After a long, perfect moment, we stopped kissing but kept our foreheads pressed together. Harlan stroked my neck. “Good?”

I nodded, laughing. “Yeah. Good.” As I sat up, my head brushed the dome light, plunging us back into darkness.

“Are we good?” Harlan asked.

We’d shared one heartfelt conversation, one tender kiss. It couldn’t repair the past, but it could be the beginning of a whole new future. “We will be.”

Emotionally and physically worn out, we made our way back to my room. Upstairs, the house was dark and quiet. My family had gone to bed, gone to their respective homes, or just plain gone, depending on their plans.

We talked and joked over nothing as we took turns in the bathroom, brushing our teeth and putting on t-shirts and boxers to sleep in. Someone had made up the air mattress on the floor for Harlan to sleep in. It wasn’t one of the fancy self-inflating ones that were firm enough you could sit on the edges. No, this was old twin air mattress my family had used for camping for decades.

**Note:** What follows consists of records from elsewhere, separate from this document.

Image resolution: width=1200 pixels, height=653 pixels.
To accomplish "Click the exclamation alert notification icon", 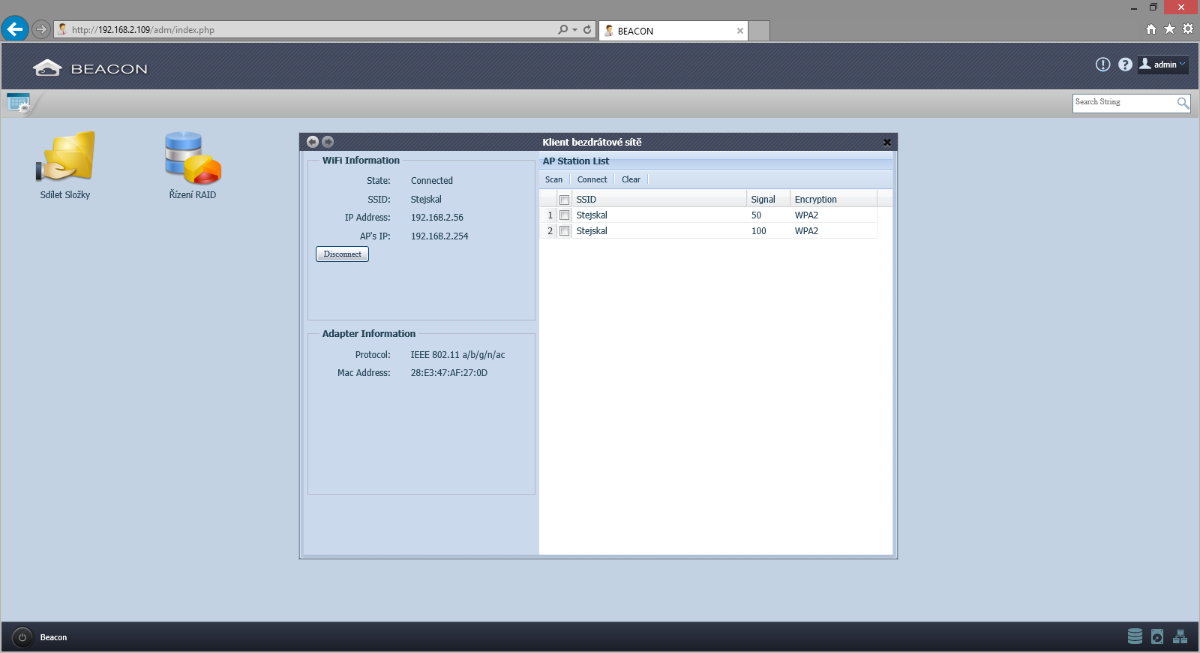I will click(1103, 65).
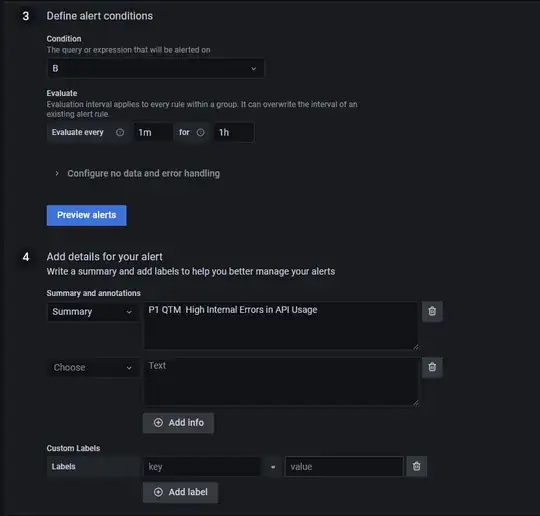Click the Preview alerts button
This screenshot has width=540, height=516.
click(86, 215)
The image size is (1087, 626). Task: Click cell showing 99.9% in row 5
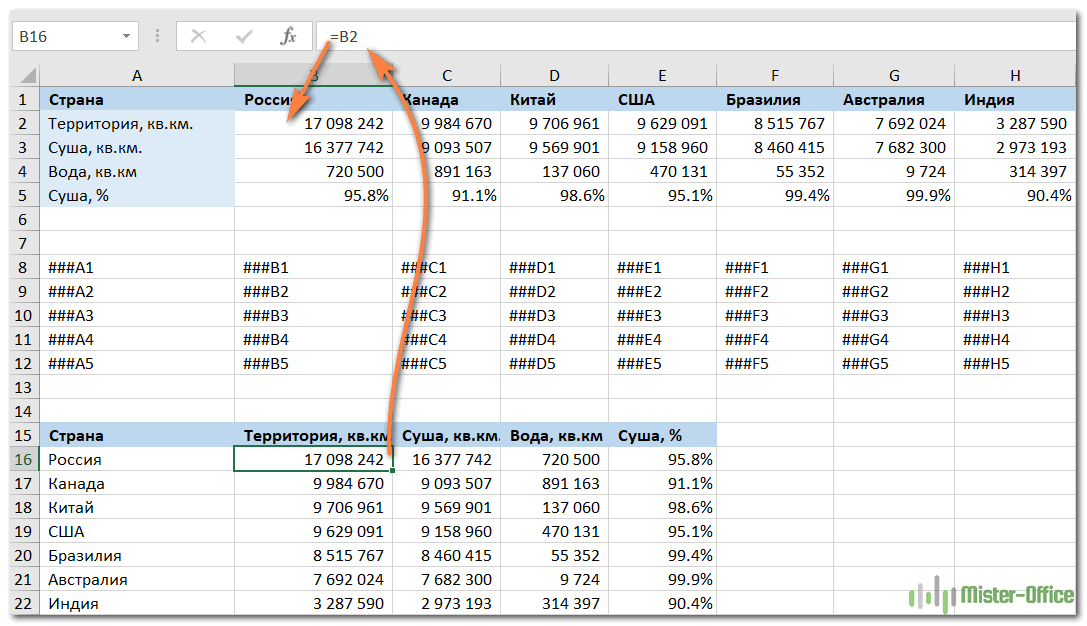(x=894, y=196)
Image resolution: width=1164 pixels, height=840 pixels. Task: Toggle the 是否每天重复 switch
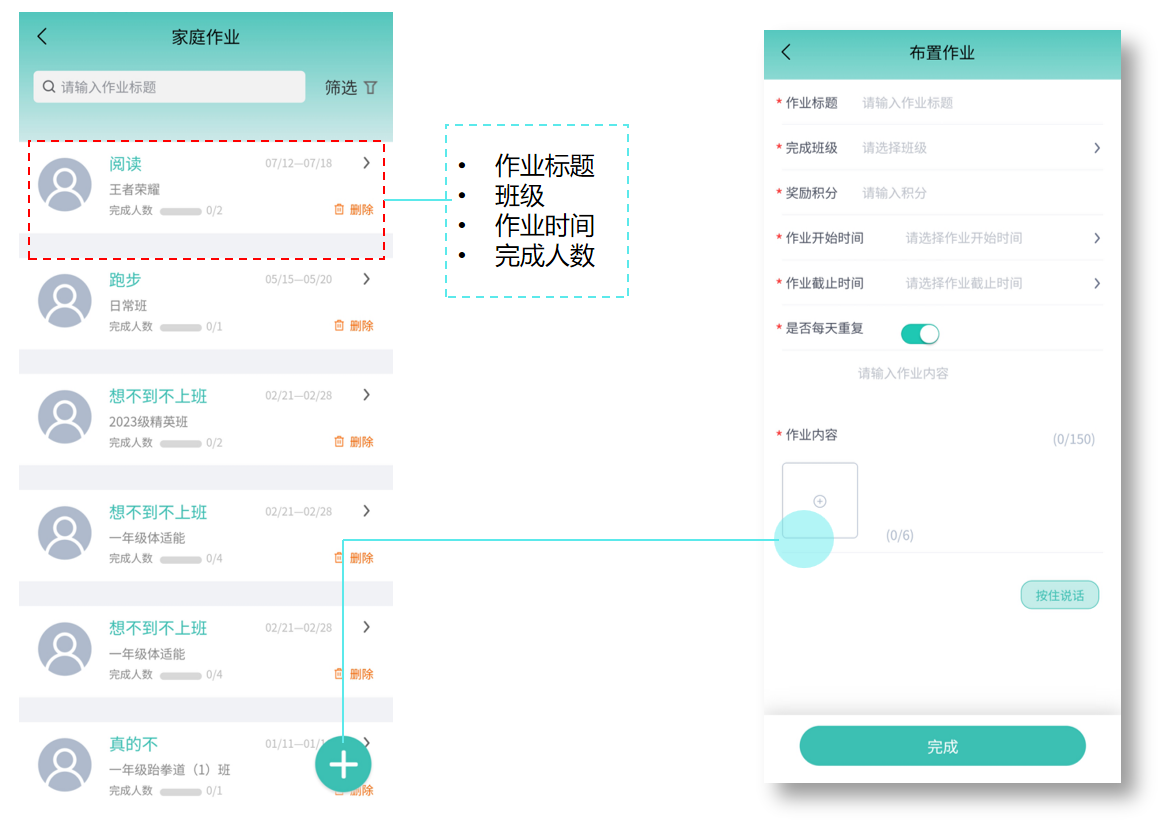pos(920,334)
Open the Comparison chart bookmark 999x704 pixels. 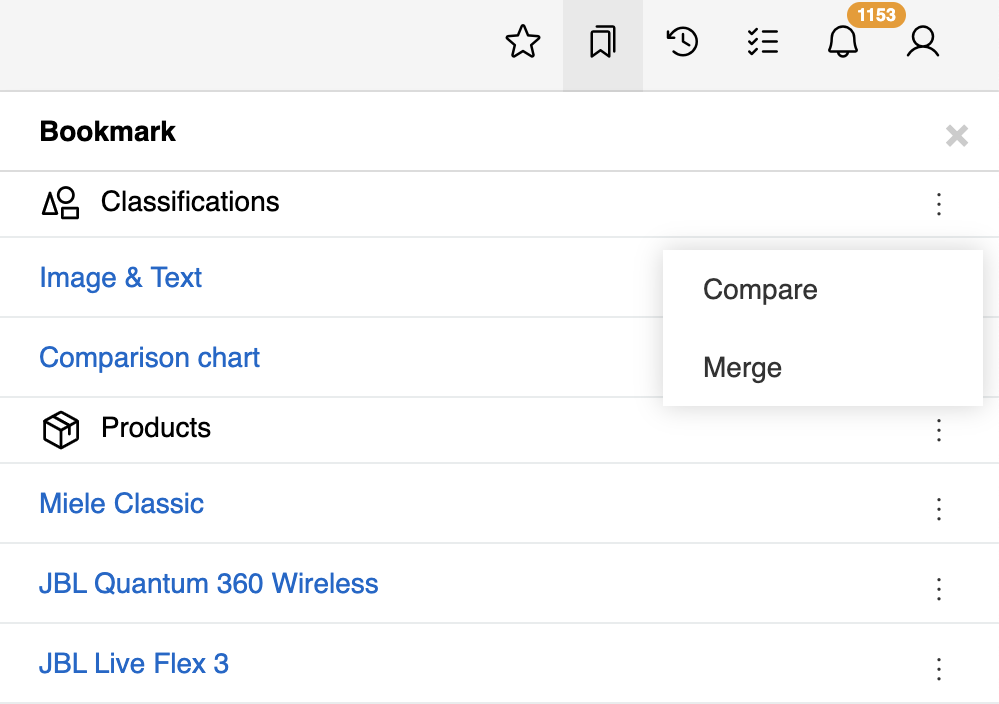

Maybe I was still feeling a little bit raw, because I didn’t offer to sleep on the floor and let Harlan have my comfortable queen bed. Whatever. I never claimed to be a perfect person.

As we lay in the dark, neither of us sleeping, I heard a quiet hissing sound. It grew louder and higher in pitch. I clicked on the lamp on my nightstand and pushed up onto my elbow to confirm my suspicions.

Harlan’s smiling eyes met mine and held as he sank lower and lower on the slowly deflating mattress. Neither of us said anything until the laugh I’d been trying to suppress forced its way out of my mouth as an inelegant snort.

“Oh, nice. Laugh from your comfy bed. It’s all good. I’m fine.” Harlan crossed his arms behind his head and stared at the ceiling. “Comfy even.”

I laughed. He laughed. Then, like we both knew I would, I tossed back my blankets and scooted over. “Get in.”

“Really?”

“Hurry before I change my mind. And get the light.”

Harlan scrambled less than gracefully to his feet and stumbled over to my bed. After turning off the light, he slid in and pulled the covers up over both of us.

Our years apart fell away when he rolled onto his side and faced me. We were nineteen again and kings of the world.

“Did you mean it?” Harlan whispered. “Do you still love me?

“Let’s ask the Magic 8-Ball.”

Harlan snatched it from its resting place on the nightstand and handed it to me, eyes wide with hope.

Holding it in both hands, I shook it. “Do I still love Harlan?” I checked the window. Yes. Definitely. “Guess I do, god help me.”

Harlan broke into a big and slightly smug smile.

I shoved the 8-Ball at him. “Don’t look so smug. You love me, too. Jerk.”

Harlan chuckled softly as he rolled over and put the ball back on the nightstand.

To keep myself from doing anything I’d regret in the morning, I rolled on to my side, facing away from him. For a long moment, we both lay still, just listening to each other breathe and feeling the connection between us rebuilt.

Finally, Harlan lifted his arm, and I felt his hand hovering above me. “Dash.”

Goosebumps rose on my skin at the feel of his warm breath. Why fight the inevitable? With a sigh, I reached back for his hand and tugged it over my waist. He plastered himself against me, his other arm bent behind his head and his big palm spread over my chest, so he could feel my heartbeat. It had been his favorite way to fall asleep.

I covered his hand with me. “Harlan,” I whispered almost silently. “Jesus.”

His head touched mine, then I felt his lips in my hair. “I know, baby. I know.” His fingers dug into my chest and then relaxed.

Baby. God. Get it together, Bucur. I cleared my throat around the lump in it. “Don’t get any idea about getting in my pants, Harlan Dean. I’m not that kind of boy.”

He snorted because we both knew I was full of shit. I loved sex and it hadn’t taken much effort for him to get me naked the first time around. But things changed. I wasn’t as fearless as I’d been at eighteen. He’d only been back in my life for two days. Even without the 8-Ball’s promise, I knew what we had was something special, something precious. It deserved to be treated with care and consideration. Sex could wait until we knew we were solid beyond the shadow of a doubt.

We weren’t there yet, but we would be. I had faith in us.